Nell’area di escavazione, gli operatori stanno in piedi sotto un tetto sostenuto da armature idrauliche, che sono facilmente spostabili, e azionano la macchina a distanza. Si tratta di un lavoro duro, in mezzo a polvere e terra, ma i minatori ricevono uno stipendio adeguato.

Dopo l’estrazione dal banco, un robusto trasportatore convoglia i pezzi di carbone attraverso un tunnel separato, lungo 13 chilometri, che li fa arrivare all’insediamento di Svea.

Qui, con un rombo che ricorda quello di una cascata, il carbone viene rovesciato per formare una piramide all’aria aperta e, successivamente, caricato mediante pale escavatrici sugli autocarri pesanti Volvo, che provvedono a trasportarlo per 12 chilometri fino al porto.

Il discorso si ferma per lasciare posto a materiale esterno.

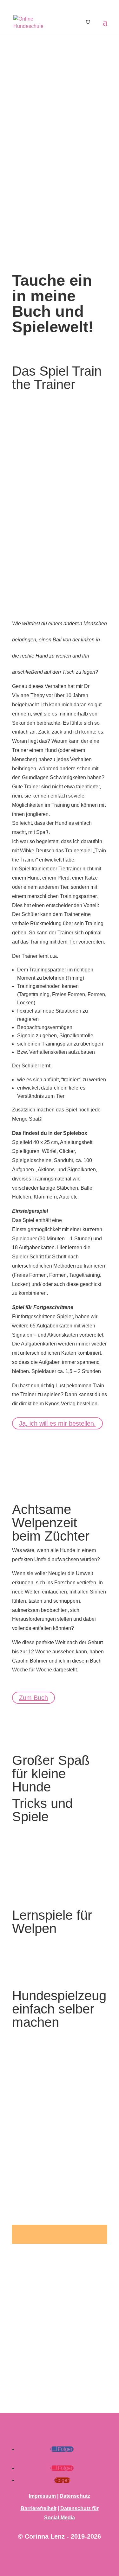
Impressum (42, 2496)
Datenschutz (75, 2496)
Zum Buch (33, 1697)
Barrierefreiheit (38, 2508)
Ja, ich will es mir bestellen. (57, 1423)
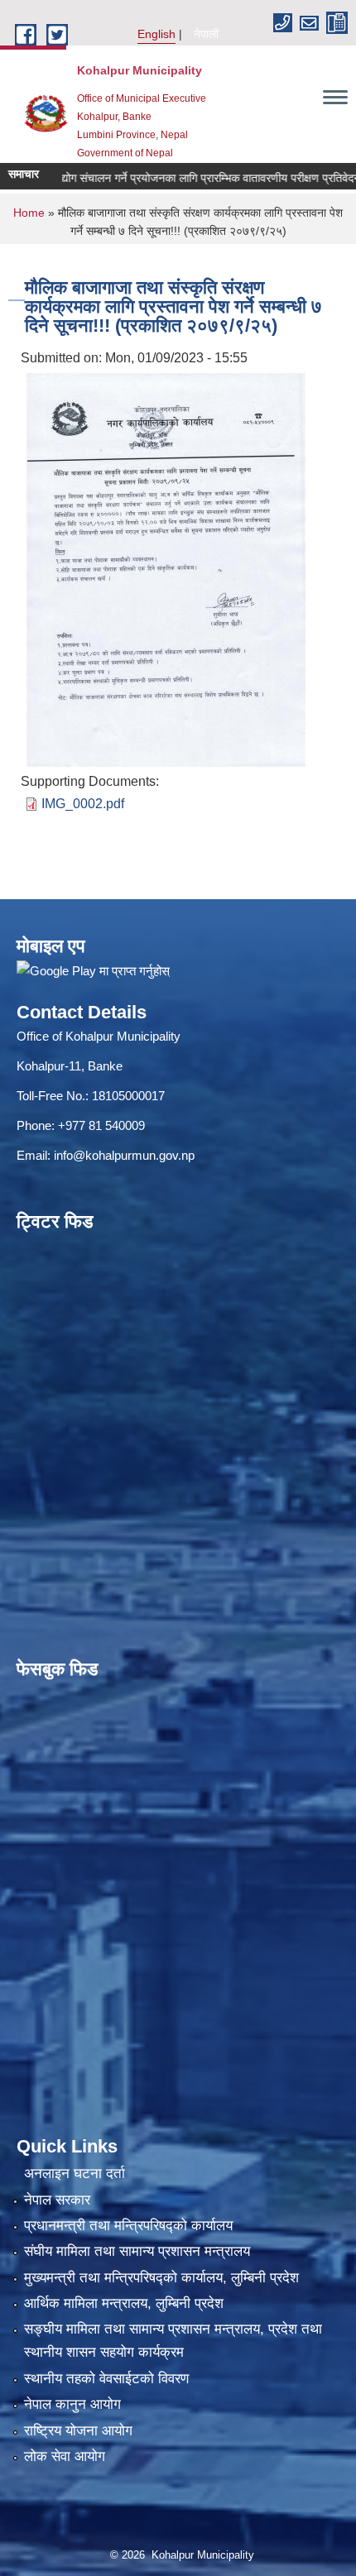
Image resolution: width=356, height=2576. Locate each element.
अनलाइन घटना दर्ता (74, 2173)
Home (29, 212)
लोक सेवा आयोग (64, 2456)
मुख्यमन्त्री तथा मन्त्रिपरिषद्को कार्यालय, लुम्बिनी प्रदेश (161, 2278)
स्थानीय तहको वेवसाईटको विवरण (106, 2379)
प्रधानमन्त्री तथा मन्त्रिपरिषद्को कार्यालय (128, 2226)
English (156, 34)
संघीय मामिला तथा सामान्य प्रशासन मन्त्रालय (137, 2251)
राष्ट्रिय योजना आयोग (78, 2431)
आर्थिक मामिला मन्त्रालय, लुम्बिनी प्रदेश (124, 2303)
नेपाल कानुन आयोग (72, 2404)
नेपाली (206, 34)
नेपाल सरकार (57, 2200)
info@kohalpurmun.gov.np (124, 1155)
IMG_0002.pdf (82, 804)
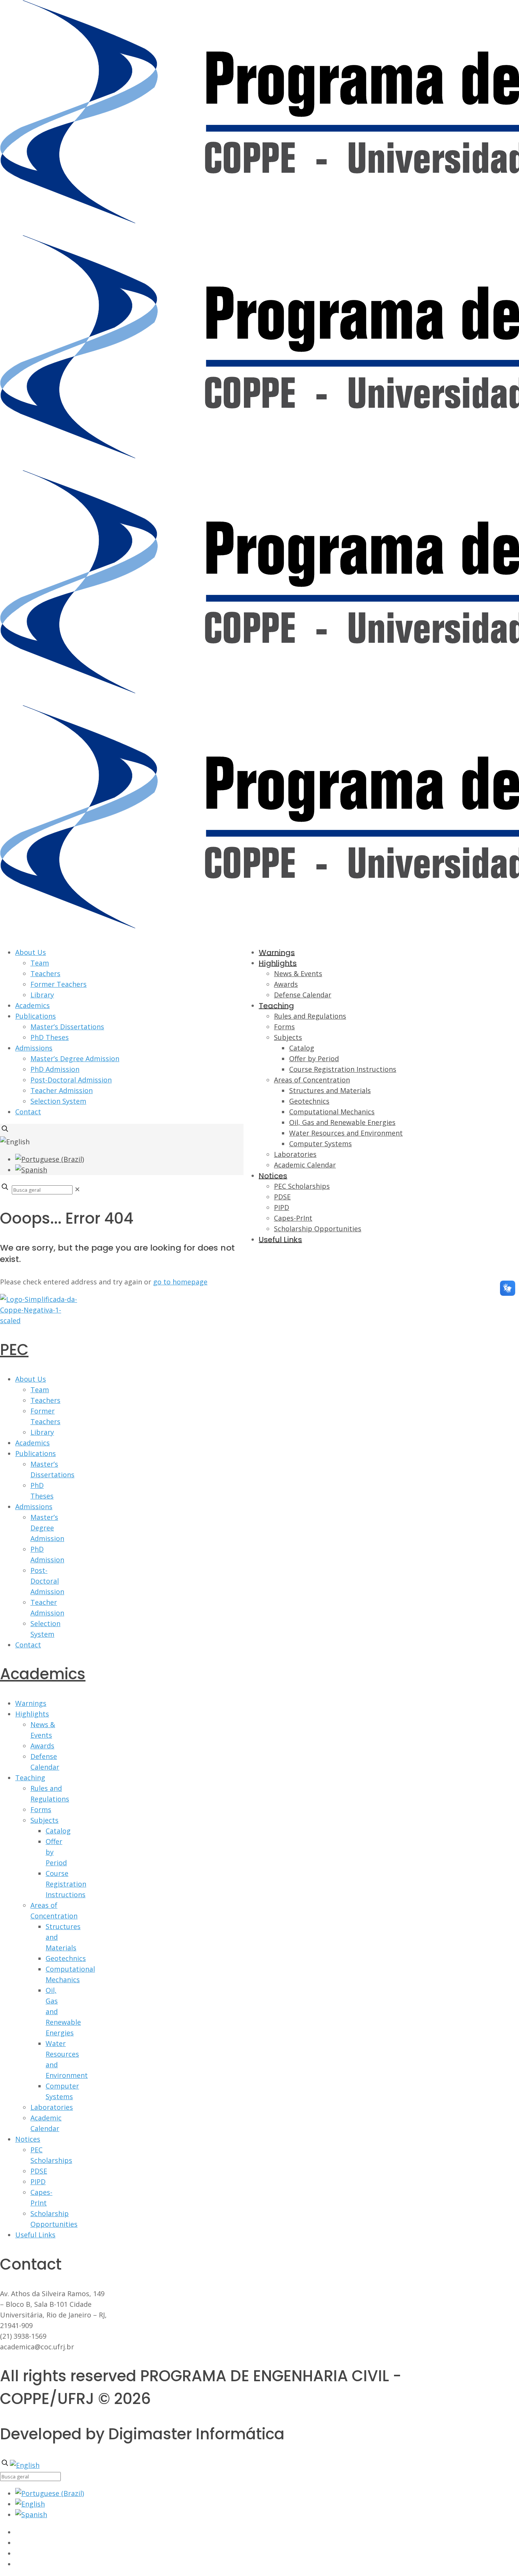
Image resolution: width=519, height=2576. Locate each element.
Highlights (32, 1713)
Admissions (33, 1047)
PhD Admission (54, 1069)
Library (42, 994)
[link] (77, 1189)
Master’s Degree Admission (74, 1058)
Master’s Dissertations (67, 1026)
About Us (30, 952)
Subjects (44, 1820)
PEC (14, 1349)
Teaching (30, 1777)
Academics (32, 1005)
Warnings (30, 1703)
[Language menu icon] (15, 1141)
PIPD (38, 2181)
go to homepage (180, 1281)
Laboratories (51, 2107)
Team (39, 962)
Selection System (58, 1101)
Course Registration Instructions (66, 1884)
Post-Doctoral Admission (71, 1079)
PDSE (38, 2170)
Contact (28, 1111)
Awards (42, 1745)
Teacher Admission (61, 1090)
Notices (27, 2139)
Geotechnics (66, 1958)
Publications (35, 1016)
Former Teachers (58, 984)
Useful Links (35, 2234)
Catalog (58, 1830)
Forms (40, 1809)
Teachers (45, 973)
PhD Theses (49, 1037)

Ogni anno, tra luglio e dicembre, circa 70 navi, alcune delle quali di classe Panamax con 70.000 tonnellate di stazza, navigano alla volta delle Svalbard per caricare questo carbone norvegese di alta qualità.

“Il lunedì, quando arrivo, ho bisogno di vedere e di sentire quella cascata di carbone, altrimenti la settimana che inizia sarà infernale”, dice Aarvold, il quale vive con la famiglia a Longyearbyen, ma, durante l’inverno, fa il pendolare in motoslitta.


Un lunga storia

La Store Norske Spitsbergen Kulkompani fu fondata nel 1916, quando subentrò nella gestione delle miniere di carbone di Spitsbergen all’American Arctic Coal Company, diretta da John Munro Longyear, al quale si deve il nome della capitale dell’isola.

Nel 2007, il fatturato della SNSK, che dà lavoro a 400 dipendenti, è stato di 2,2 milioni di corone norvegesi (256 milioni di euro) con una produzione di 4,1 milioni di tonnellate di carbone. La miniera di Svea fu acquistata nel 1934 dalla Svezia – da cui prende il nome – ma la produzione a pieno regime è iniziata solo nel 2001.

Il sito Svea Nord ha riserve produttive per circa 17 milioni di tonnellate, vale a dire più di otto anni di attività. È stato scoperto un altro giacimento, a Lunckefjell, che potrebbe essere operativo entro il 2014 e offrire riserve fino al 2019.

Il carbone è venduto prevalentemente in Germania, Inghilterra e Francia; il 54 percento è impiegato nelle centrali elettriche, il 28 percento nell’industria dell’acciaio e il 18 percento nella produzione di cemento.

La SNSK ha svolto un ruolo storicamente importante nello sviluppo e nel mantenimento della comunità di Longyearbyen, sebbene la gestione dei servizi sociali, quali scuole e ospedali, sia appannaggio del governo norvegese dal 1989.